The first step is to load the required packages.

using SequentialSamplingModels
using Plots
using Random

Random.seed!(8741)
Random.TaskLocalRNG()

Create Model Object

In the code below, we will define parameters for the LBA and create a model object to store the parameter values.

$\nu$

We will set the parameter $\nu = -1$.

ν = -1
-1

$\sigma$

We will set the parameter $\sigma = .50$

σ = .50
0.5

The lognormal has the following relationship to the normal distribution:

\[X \sim \mathrm{lognormal(\nu, \sigma)} \iff \log(X) \sim \mathrm{normal}(\nu, \sigma)\]

.

This means that $E[\log(X)] = \nu$ and $\mathrm{Var}[\log(X)] = \sigma^2$. Note that $\nu$ and $\sigma$ affect both the mean and variance of the lognormal distribution.

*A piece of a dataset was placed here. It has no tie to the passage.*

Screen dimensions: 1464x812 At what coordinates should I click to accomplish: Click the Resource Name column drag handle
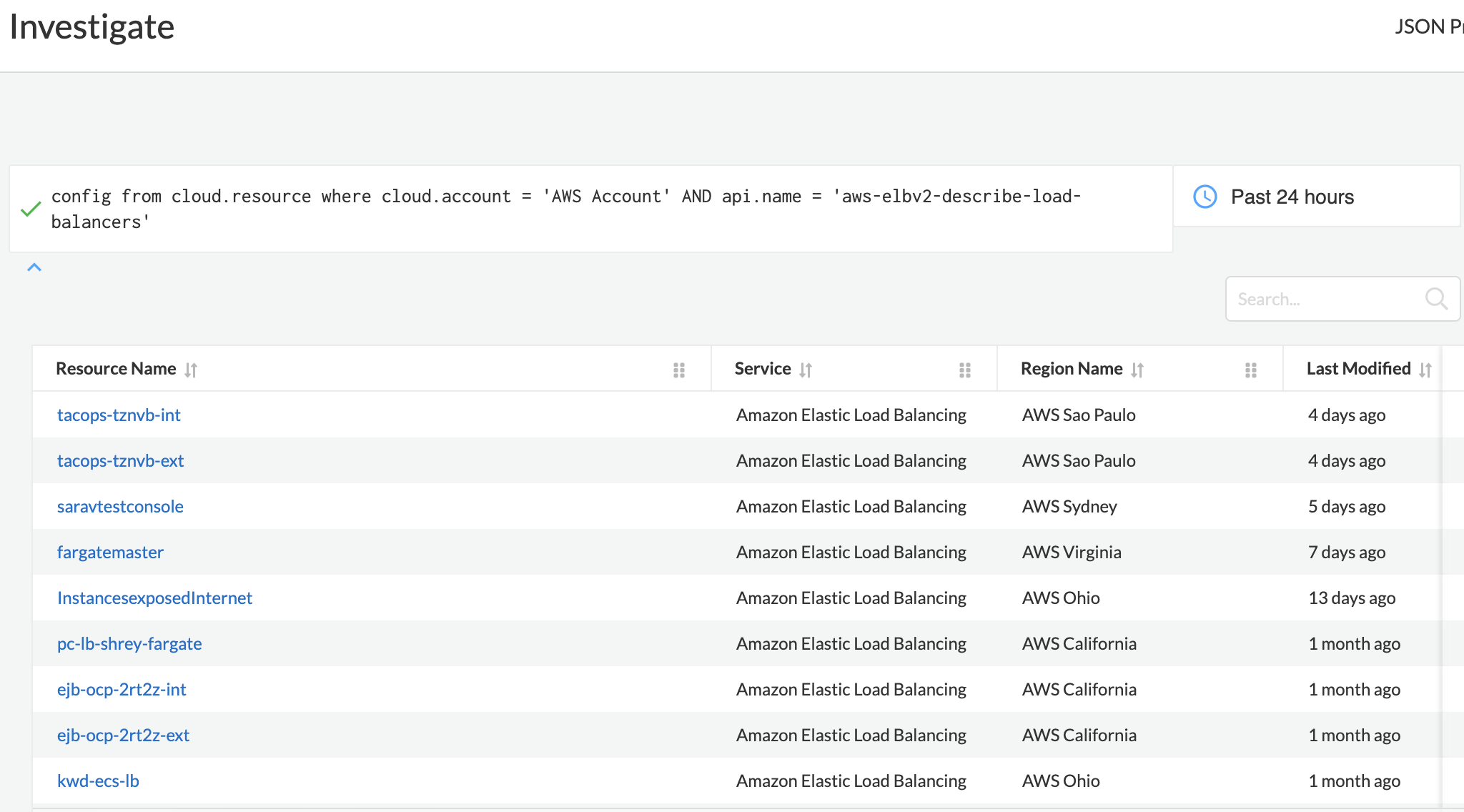click(x=679, y=370)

See ACT-R for a possible theoretical intepretation of parameters $\nu$ and $\sigma$.

Non-Decision Time

Non-decision time is an additive constant representing encoding and motor response time.

τ = 0.30
0.3

Shifted Lognormal Constructor

Now that values have been asigned to the parameters, we will pass them to shifted lognormal to generate the model object.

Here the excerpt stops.